What Steve said, but if that's not an option, at your weight, I would go for the 170cm especially if you want to take these in the bumps or the trees. I demoed them last year and they are a very lively and fun ski, but they, like most Volkls, like to ski *fast*. A bit shorter ski may help offset this if you spend any times in the moguls or glades. Hope this helps.


----------



## ALLSKIING (Nov 18, 2005)

Its funny how you have a pic of surfing as your avatar and your user name as Rick Kane. Is that any relation to the movie North Shore? Rick Kane was the name they used for the actor in that movie.


----------



## Rick Kane (Nov 19, 2005)

> Is that any relation to the movie North Shore?

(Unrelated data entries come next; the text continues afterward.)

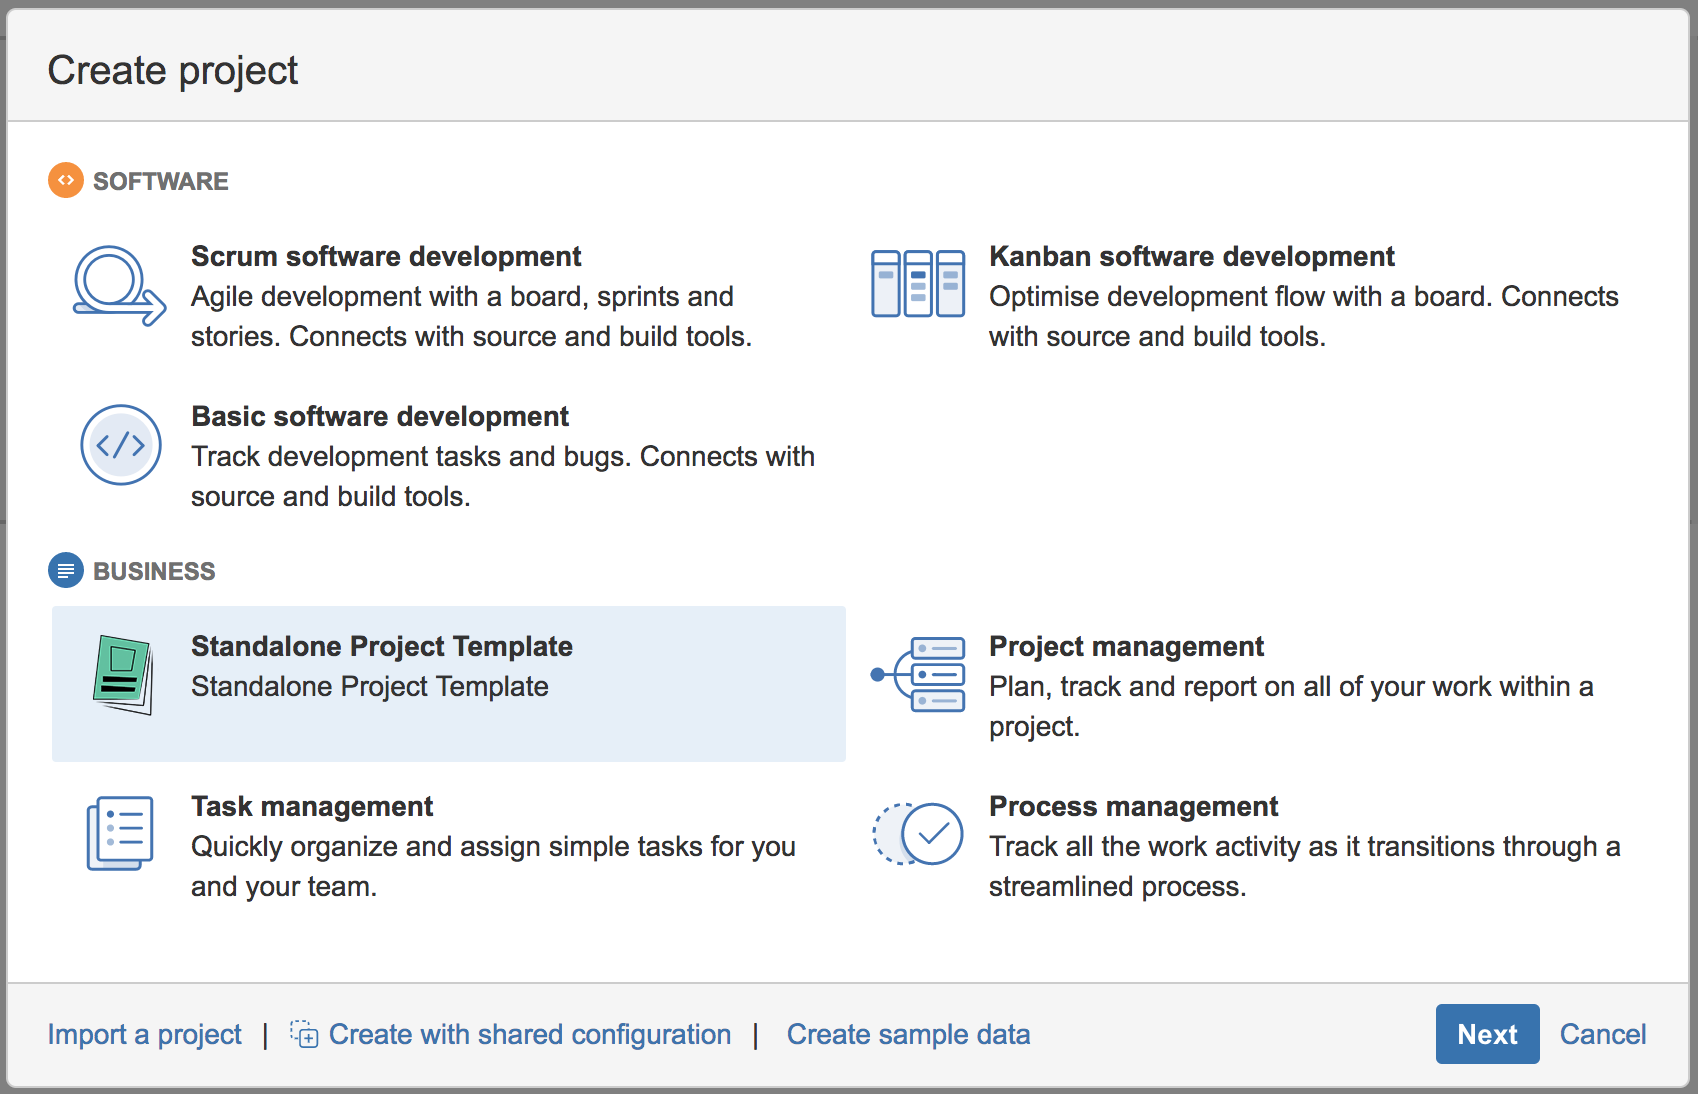Click the Basic software code brackets icon

coord(120,445)
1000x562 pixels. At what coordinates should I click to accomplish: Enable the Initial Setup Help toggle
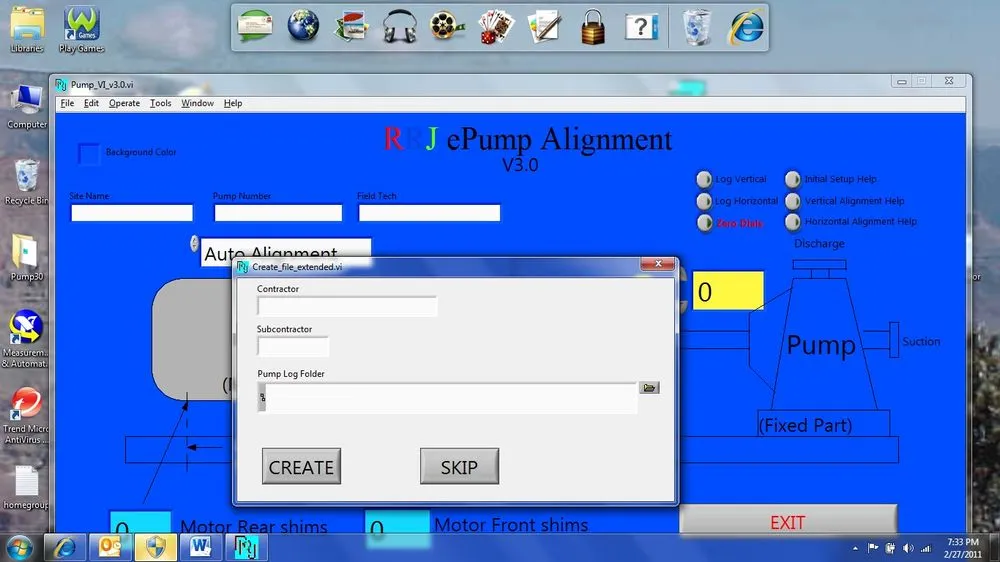click(793, 180)
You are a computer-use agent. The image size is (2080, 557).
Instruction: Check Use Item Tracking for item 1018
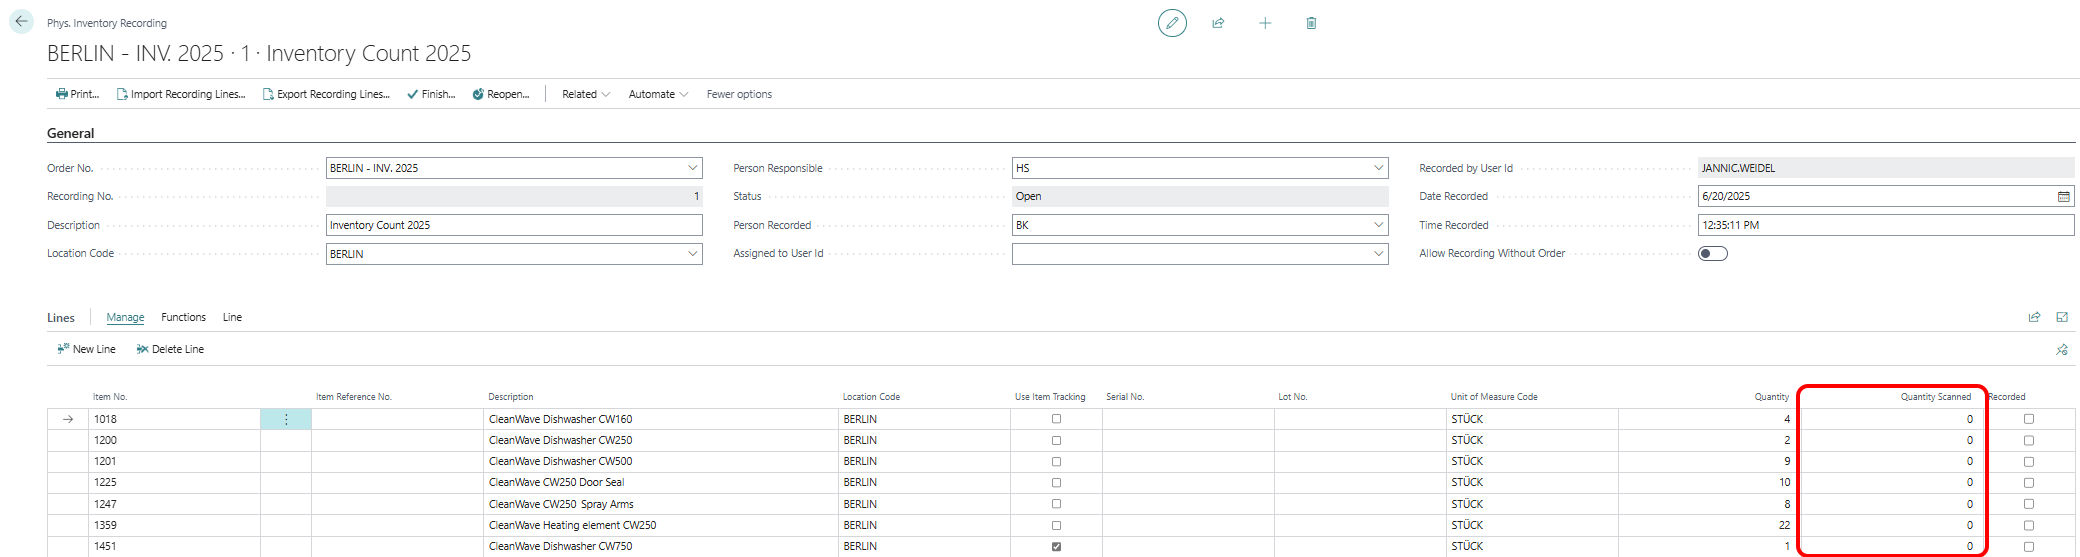pyautogui.click(x=1056, y=419)
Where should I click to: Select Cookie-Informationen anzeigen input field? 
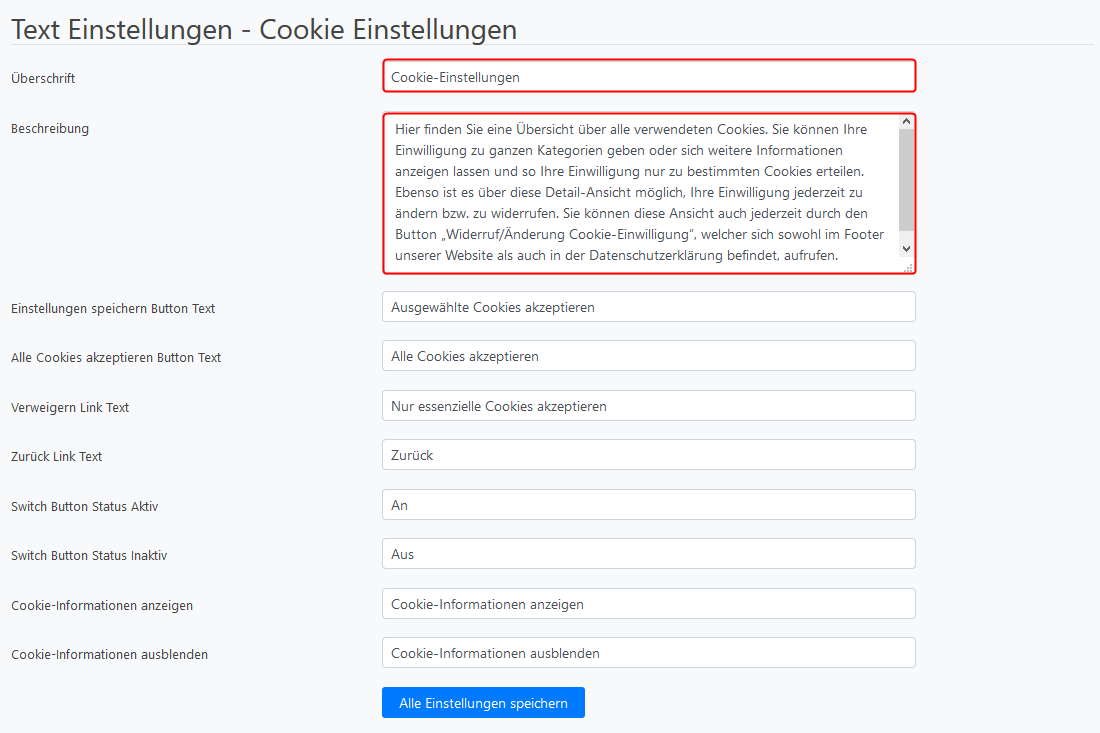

yes, it has everything to do with the movie except that picture is in nj. i keep that movie on very heavy rotation along with another 80's movie, ski country. Not one warren miller movie i have seen has ever come close to ski country. also thanks for the help with the 724 pros, i'm currently wieghing them against last years 8000 legends


----------



## riverc0il (Nov 19, 2005)

i am pretty fond of saying if you lean towards groomers, go with the 724 pro.  if you lean towards powder and natural, 8000s all the way!


----------



## gmcunni (Sep 17, 2012)

how much you think i can get for used pair of 724 pro?


----------



## o3jeff (Sep 17, 2012)

gmcunni said:


> how much you think i can get for used pair of 724 pro?



$20


----------



## gmcunni (Sep 17, 2012)

o3jeff said:


> $20



is that an offer?  


btw, i sold my old schwinn this past weekend for $50.  kid bought it said it was approaching "classic" age and he was going to fix it up to resell.


----------



## riverc0il (Sep 17, 2012)

You'll need to sell it to someone not very familiar with gear, those are over six year old skis and used I would imagine? Maybe you could sell them at a ski swap. $50 maybe? $100 tops if you can find a sucker or someone that really loves that ski and wants another pair.


----------



## gmcunni (Sep 17, 2012)

riverc0il said:


> You'll need to sell it to someone not very familiar with gear, those are over six year old skis and used I would imagine? Maybe you could sell them at a ski swap. $50 maybe? $100 tops if you can find a sucker or someone that really loves that ski and wants another pair.


thanks.

i put up on craigslist, we'll see what happens.


----------



## wa-loaf (Sep 18, 2012)

GrizzlyFD said:


> with the 77mm waist to float through the deep stuff



This is pretty funny


----------



## gmcunni (Sep 18, 2012)

wa-loaf said:


> This is pretty funny



the 724 was the first ski i purchased after returning to skiing after a multi year hiatus.  compared to my k2 KVC comps they did float .


----------



## o3jeff (Sep 19, 2012)

gmcunni said:


> btw, i sold my old schwinn this past weekend for $50.  kid bought it said it was approaching "classic" age and he was going to fix it up to resell.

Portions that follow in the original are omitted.